Et on a signé avec Benjamin. Très heureux. C’était en 2014. On préparait un premier EP. En attendant qu’il soit prêt, un premier morceau de nous a été édité et publié, sur une compilation « Freaksville/La Souterraine » : « La Bête ».
Dans le courant de l’année 2015, on a vu Benjamin en concert à Paris, avec plusieurs artistes « Freaksville ». Il y avait Jacques Duvall et Sabino Orsini, Sophie Galet et Claire Wilcock, et dans la salle il y avait Alain Chamfort. Beau concert, belle soirée.
Le EP « Les French chanteuses » est sorti fin 2015, avec 4 morceaux de nous et 1 morceau, signé Jacques Duvall et Marc Moulin, qui était resté dans les tiroirs à l’époque. Une ravissante chanson bossa qui s’appelle « Je te suis ». Pour enregistrer ce morceau, on a échangé par email avec Jacques, car il fallait qu’il approuve. Émotions fortes garanties, quand on est fan. Cet EP est entré en playlist sur Fip. On était ravis. Ensuite, la vie nous a occupés, et on n’a pas enchaîné immédiatement. On continuait à écrire des chansons, mais sans les enregistrer au propre. Et puis en 2019, on s’est dit on s’y met et on fait un album. On avait du matériel, : on s’est vraiment mis aux choix des morceaux et aux enregistrements en juin. Le fait que Benjamin soutienne cet album a été hyper important pour nous. On a terminé fin février 2020. L’album est dispo depuis le 5 juin sur toutes les plateformes numériques, et en physique auprès du label, en CD ou vinyle. La pochette, signée « Brest Brest Brest ! » est très belle, avec son pantone doré. On a été gâtés.
(Photo Stéphane Douot)
Vous êtes toujours à la limite de la pop et de la bossa nova : quelles sont vos influences sur cet album ?

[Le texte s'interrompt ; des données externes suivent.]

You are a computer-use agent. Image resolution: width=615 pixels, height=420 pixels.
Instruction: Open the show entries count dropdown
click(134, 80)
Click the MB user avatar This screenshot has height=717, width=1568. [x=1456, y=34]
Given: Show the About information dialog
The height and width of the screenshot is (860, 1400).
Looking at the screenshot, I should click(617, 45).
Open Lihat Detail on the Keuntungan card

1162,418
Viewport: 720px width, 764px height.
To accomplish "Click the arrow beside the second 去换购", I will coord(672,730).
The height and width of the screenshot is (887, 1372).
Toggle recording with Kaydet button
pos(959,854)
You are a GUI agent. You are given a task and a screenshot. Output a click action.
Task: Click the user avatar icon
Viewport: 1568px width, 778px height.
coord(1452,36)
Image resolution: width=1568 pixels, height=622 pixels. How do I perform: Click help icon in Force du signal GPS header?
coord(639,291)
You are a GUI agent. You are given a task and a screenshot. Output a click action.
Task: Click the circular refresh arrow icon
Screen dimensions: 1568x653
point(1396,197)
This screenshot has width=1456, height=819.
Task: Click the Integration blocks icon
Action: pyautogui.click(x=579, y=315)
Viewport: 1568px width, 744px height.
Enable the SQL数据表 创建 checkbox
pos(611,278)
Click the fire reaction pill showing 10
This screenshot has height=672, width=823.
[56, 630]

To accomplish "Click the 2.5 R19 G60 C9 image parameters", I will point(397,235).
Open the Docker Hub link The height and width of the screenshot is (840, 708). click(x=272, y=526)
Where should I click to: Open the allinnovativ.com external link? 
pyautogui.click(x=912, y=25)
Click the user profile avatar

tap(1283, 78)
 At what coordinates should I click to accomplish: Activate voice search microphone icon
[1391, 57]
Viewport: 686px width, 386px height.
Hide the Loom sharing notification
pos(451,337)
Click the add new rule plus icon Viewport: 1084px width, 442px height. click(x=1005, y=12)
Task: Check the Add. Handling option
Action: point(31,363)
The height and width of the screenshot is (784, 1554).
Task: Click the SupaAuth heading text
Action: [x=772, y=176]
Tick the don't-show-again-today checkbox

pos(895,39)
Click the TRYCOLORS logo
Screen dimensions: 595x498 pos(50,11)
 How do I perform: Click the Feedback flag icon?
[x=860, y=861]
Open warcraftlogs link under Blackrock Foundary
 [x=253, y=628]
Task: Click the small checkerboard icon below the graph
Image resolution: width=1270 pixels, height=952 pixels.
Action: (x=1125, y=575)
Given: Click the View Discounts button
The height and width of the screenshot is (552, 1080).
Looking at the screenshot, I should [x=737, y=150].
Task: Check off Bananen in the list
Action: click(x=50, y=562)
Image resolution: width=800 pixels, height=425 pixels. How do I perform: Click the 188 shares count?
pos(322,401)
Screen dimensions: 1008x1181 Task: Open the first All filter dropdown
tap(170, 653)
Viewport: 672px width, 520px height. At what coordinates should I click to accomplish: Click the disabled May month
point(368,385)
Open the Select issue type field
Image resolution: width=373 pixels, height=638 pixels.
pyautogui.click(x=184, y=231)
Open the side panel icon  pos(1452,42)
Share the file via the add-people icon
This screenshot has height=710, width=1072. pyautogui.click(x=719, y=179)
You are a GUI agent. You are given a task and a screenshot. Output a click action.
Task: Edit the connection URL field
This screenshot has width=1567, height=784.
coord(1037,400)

Pour la majorité des amateurs de pop, la bossa reste un truc un peu exotique, peut-être du fait de sa provenance non anglo-saxonne, mais elle fait partie de notre langage musical. Est-ce aussi de la pop ? En tout cas c’est une forme de chanson un peu sophistiquée. Nous sommes à cheval entre pop et chanson française. Pour cet album, on pensait avoir mis légèrement de côté notre couleur brésilienne, mais c’est amusant de constater que ça transpire de nos chansons un peu malgré nous et que des auditeurs nous le font remarquer.
Ce n’est pas systématiquement dans les rythmes, ni dans les harmonies, mais c’est peut-être lié à une forte présence de la guitare classique, ce qui détonne un peu du son de guitare folk beaucoup plus utilisée dans la pop. C’est probablement aussi lié au placement des voix, assez naturel et intimiste. A ce niveau la bossa et la chanson française se rejoignent.
La pop et le rock s’entremêlent, et sur l’album on a aussi mis une touche rock, avec un blues électrique. C’est le côté musique américaine, qu’affectionne Lisa. Il y a aussi le morceau titre, qui est très influencé par les premiers Dutronc ou les Who. Dans le même esprit, Max voulait faire un morceau efficace uniquement basé sur des accords simples à la guitare.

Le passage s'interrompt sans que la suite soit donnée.